05/01/2026 | Press release | Distributed by Public on 05/01/2026 09:45

Proxy Results, Amendments to Bylaws (Form 8-K)

Item 5.03.

Amendments to Articles of Incorporation or Bylaws; Change in Fiscal Year.

The information disclosed in Item 5.07 of this Current Report on Form 8-K under the heading "Proposal 1" is incorporated by reference into this Item 5.03 to the extent required.

Item 5.07.

Submission of Matters to a Vote of Security Holders.

On April 27, 2026, AltEnergy Acquisition Corp., a Delaware corporation (the "Company") held a special meeting of stockholders (the "Special Meeting"). As of March 20, 2026, the record date of the Special Meeting, there were 6,266,197 issued and outstanding shares of common stock of the Company, par value $0.0001 per share (the "Common Stock") comprised of 6,016,197 shares of the Company's Class A common stock, par value $0.0001 per share ("Class A Shares"), and 250,000 shares of the Company's Class B common stock, par value $0.0001 per share. At the Special Meeting, approximately 91.8% of the total shares of Common Stock outstanding as of the record date were present in person or by proxy, which constituted a quorum. A summary of the voting results at the Special Meeting for each of the proposals is set forth below.

Proposal 1

The Company's stockholders approved the proposal to file an amendment to the Company's Amended and Restated Certificate of Incorporation with the Secretary of State of Delaware to extend the date by which the Company must (1) consummate a merger, capital stock exchange, asset acquisition, stock purchase, reorganization or similar business combination with one or more businesses or (2) cease its operations except for the purpose of winding up if it fails to complete such initial business combination, and redeem all of the Class A Shares included as part of the units sold in the Company's initial public offering that was consummated on November 2, 2021 (the "IPO"), from May 1, 2026, to May 3, 2027 (the "Extended Date") (such proposal, the "Extension"). The voting results for such proposal were as follows:

For

Against

Abstain

5,750,010 0 0

Proposal 2

The proposal to adjourn the Special Meeting to a later date or dates, if necessary or convenient, to permit further solicitation and vote of proxies in the event that there were insufficient votes for, or otherwise in connection with, the approval of the Extension and the Redemption Limitation Amendment, was not presented at the Special Meeting as the Extension Proposal received a sufficient number of votes for approval.

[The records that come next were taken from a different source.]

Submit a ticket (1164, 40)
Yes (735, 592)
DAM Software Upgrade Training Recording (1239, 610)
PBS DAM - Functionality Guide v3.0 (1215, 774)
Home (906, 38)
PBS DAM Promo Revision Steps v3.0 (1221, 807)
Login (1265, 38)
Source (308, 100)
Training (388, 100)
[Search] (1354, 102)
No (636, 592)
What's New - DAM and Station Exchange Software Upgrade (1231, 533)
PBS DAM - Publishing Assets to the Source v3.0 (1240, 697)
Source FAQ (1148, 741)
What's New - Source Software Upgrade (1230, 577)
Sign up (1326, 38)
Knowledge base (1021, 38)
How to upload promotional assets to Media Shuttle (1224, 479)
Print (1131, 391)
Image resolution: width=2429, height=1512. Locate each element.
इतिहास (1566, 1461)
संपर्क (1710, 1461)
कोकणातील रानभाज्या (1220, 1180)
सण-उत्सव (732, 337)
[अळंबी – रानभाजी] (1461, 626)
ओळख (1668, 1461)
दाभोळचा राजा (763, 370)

On April 29, 2026, to effectuate the Extension, the Company filed an amendment to the Certificate of Incorporation (the "Amendment") with the Secretary of State of the State of Delaware. The foregoing description of the Amendment does not purport to be complete and is qualified in its entirety by the terms of the Amendment, a copy of which is attached hereto as Exhibit 3.1 and incorporated herein by reference.

Stockholders holding 2,719 Class A Shares exercised their right to redeem such shares for a pro rata portion of the funds in the Company's trust account ("Trust Account") in connection with the Extension. As a result, $32,970.61 (approximately $12.126 per share) will be removed from the Trust Account to pay such holders.